> _Given request_:
How many lines in the records below contain the string "status", counting only matches with the same case? Reply with the number alone.

> _Provided records_:
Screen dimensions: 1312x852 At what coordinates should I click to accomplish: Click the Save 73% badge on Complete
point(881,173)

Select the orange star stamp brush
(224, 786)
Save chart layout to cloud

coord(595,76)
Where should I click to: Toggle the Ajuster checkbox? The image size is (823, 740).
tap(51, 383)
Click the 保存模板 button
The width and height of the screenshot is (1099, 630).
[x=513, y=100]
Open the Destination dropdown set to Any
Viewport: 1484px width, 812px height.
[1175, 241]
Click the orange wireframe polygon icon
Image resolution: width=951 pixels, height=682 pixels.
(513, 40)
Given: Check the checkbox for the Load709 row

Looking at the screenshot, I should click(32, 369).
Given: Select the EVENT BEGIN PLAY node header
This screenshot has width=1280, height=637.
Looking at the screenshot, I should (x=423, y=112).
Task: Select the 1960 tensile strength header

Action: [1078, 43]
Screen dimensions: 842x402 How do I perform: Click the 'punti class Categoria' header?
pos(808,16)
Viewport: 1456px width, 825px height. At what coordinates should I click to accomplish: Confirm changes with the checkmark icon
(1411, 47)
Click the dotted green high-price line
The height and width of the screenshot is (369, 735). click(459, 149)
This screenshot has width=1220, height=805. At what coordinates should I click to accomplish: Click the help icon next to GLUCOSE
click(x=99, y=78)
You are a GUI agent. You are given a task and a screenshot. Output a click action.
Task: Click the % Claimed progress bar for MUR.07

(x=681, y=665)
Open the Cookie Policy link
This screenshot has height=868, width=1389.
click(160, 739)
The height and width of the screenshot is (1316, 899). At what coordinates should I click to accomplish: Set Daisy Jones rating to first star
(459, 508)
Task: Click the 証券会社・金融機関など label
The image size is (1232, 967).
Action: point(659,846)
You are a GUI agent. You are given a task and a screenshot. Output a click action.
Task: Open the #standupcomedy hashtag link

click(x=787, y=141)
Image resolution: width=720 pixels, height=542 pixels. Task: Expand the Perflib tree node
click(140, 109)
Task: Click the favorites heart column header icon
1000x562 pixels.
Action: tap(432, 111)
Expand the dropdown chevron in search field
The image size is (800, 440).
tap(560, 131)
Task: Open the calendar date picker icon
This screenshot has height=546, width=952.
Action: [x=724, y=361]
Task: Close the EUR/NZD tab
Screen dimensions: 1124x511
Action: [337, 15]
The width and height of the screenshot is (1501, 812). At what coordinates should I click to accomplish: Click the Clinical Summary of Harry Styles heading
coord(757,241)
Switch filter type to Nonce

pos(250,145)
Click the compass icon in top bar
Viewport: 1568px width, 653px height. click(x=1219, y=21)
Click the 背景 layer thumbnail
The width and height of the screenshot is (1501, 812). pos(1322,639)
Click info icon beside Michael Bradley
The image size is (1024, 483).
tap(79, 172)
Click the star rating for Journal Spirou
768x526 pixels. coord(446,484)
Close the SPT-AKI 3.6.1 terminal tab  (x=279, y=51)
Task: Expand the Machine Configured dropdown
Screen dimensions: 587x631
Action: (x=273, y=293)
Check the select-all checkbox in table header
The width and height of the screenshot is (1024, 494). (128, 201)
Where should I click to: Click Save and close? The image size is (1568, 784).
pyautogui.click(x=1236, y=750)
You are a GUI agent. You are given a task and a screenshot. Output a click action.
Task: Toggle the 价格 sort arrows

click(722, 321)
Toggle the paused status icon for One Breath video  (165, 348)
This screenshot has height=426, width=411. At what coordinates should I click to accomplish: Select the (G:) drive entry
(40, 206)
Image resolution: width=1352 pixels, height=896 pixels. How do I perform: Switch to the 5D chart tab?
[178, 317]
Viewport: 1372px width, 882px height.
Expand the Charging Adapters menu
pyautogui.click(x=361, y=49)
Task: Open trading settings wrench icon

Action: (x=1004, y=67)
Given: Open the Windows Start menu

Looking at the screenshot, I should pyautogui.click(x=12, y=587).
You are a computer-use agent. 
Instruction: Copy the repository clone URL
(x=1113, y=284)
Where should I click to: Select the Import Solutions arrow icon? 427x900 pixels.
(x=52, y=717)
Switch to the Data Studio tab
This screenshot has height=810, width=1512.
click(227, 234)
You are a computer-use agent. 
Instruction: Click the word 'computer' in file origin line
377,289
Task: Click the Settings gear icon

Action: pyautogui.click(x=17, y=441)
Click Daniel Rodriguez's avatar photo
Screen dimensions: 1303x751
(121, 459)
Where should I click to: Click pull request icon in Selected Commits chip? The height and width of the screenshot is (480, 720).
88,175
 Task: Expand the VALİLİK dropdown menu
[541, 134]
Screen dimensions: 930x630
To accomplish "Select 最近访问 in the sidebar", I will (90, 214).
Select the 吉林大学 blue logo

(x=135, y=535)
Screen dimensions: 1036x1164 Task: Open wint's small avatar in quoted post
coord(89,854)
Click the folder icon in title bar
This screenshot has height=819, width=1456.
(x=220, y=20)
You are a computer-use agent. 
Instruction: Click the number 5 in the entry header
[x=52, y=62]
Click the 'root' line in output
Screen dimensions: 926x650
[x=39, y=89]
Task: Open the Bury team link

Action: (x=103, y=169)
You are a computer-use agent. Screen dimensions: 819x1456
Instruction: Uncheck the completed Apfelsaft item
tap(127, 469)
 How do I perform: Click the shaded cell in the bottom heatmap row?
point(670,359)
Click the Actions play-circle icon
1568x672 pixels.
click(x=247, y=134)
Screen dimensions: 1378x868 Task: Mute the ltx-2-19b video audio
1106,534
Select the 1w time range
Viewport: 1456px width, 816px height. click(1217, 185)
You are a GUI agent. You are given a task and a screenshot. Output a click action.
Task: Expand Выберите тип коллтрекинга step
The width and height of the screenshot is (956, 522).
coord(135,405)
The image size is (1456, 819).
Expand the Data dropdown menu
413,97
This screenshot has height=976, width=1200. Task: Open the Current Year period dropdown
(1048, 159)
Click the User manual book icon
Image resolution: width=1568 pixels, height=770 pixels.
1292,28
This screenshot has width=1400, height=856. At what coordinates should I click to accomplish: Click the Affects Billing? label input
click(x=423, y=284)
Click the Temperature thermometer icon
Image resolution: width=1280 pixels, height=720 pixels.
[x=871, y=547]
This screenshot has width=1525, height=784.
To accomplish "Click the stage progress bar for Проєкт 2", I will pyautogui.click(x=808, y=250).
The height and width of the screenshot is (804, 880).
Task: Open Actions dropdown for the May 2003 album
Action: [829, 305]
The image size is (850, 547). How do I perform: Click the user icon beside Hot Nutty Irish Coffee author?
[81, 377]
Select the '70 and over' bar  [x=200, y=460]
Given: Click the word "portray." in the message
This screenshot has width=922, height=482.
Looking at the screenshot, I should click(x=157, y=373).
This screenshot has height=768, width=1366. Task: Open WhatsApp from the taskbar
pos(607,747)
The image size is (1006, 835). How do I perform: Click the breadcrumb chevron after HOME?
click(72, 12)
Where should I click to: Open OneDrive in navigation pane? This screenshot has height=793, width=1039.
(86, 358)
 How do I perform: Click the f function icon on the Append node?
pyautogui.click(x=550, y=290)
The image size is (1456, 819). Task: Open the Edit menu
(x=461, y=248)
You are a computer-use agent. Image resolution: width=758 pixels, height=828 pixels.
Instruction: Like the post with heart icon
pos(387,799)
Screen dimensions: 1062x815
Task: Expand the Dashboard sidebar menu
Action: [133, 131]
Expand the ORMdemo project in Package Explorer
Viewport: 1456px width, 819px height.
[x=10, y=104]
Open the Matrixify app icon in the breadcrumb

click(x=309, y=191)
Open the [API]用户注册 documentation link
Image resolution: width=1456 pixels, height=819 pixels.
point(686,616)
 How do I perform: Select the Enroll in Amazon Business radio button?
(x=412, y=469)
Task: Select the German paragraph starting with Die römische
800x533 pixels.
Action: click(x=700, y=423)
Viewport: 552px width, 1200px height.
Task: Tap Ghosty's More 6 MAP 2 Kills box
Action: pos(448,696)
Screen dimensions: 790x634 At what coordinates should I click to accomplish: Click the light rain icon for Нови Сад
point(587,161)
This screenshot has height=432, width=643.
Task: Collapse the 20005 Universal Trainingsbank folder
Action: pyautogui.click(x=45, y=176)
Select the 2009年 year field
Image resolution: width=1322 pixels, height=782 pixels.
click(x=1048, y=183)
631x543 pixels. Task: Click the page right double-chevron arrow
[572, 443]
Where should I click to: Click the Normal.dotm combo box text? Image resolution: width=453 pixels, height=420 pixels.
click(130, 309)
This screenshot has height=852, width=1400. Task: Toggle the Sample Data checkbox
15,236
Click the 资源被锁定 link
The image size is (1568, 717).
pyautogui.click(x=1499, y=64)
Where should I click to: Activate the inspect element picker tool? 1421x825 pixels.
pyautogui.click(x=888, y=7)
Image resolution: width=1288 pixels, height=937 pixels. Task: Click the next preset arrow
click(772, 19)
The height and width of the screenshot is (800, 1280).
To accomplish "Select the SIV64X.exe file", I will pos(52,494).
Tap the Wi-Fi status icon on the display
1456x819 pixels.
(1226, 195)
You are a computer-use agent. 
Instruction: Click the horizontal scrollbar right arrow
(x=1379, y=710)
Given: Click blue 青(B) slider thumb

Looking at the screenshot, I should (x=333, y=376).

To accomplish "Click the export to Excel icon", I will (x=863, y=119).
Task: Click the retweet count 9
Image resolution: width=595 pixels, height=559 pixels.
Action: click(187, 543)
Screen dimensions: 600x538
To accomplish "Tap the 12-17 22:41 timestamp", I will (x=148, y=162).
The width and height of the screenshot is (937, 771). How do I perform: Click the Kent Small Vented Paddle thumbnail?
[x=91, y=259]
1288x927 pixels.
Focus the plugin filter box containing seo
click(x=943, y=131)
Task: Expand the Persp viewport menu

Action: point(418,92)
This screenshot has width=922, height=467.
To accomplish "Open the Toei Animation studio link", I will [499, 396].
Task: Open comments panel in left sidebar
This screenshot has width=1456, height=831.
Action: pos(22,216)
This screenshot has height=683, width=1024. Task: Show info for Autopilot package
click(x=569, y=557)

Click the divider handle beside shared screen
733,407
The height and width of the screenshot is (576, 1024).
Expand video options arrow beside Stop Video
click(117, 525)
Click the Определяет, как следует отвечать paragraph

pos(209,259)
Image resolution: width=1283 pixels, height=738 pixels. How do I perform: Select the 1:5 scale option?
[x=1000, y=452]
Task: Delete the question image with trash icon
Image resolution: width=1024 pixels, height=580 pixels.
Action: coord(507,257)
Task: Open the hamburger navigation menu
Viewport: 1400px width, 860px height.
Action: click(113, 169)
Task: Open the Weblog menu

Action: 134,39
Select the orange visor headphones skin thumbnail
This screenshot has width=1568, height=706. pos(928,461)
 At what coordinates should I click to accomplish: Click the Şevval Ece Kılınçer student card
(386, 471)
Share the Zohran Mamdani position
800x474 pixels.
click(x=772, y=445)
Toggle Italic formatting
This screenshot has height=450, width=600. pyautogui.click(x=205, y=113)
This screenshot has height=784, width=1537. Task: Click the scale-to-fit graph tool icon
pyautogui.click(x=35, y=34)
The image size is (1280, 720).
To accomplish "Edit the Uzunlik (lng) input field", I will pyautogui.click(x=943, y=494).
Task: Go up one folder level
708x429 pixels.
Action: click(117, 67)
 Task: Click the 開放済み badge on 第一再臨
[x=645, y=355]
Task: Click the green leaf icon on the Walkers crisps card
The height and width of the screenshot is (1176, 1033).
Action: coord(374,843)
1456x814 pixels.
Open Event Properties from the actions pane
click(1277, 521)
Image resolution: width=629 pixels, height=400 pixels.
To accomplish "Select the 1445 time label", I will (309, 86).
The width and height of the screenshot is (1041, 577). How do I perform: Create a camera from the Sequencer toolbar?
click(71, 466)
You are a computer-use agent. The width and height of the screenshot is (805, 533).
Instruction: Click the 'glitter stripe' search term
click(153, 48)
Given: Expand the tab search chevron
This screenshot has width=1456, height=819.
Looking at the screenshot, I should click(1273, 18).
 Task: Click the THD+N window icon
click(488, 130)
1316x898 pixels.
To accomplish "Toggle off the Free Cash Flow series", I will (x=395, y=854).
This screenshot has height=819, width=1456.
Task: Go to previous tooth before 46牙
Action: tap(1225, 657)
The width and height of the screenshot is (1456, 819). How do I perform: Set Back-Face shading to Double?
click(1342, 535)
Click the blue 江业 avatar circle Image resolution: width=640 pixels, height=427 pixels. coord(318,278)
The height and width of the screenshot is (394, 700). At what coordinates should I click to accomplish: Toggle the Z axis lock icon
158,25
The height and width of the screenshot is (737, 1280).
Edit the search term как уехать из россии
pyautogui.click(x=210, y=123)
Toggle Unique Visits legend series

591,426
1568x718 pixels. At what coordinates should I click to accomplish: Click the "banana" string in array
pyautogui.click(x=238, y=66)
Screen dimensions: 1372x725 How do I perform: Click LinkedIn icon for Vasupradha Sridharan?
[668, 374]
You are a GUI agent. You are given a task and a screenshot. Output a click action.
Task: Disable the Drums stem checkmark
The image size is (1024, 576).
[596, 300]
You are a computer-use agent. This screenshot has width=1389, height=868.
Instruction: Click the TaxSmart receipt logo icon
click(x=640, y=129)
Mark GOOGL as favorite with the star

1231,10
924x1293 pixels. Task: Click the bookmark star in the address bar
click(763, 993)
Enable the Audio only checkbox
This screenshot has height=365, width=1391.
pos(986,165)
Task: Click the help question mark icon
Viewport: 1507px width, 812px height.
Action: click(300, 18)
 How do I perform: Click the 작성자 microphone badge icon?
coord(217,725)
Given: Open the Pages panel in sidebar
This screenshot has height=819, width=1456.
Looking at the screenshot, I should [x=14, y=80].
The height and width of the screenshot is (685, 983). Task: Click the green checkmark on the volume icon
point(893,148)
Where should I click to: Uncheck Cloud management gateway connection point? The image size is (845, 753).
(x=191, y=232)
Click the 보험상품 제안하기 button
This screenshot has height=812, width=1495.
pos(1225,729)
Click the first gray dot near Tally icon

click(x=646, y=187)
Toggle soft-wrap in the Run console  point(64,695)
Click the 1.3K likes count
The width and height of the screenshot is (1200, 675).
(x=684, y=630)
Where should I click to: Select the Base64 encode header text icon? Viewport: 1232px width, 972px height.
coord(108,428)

> _Task result_:
2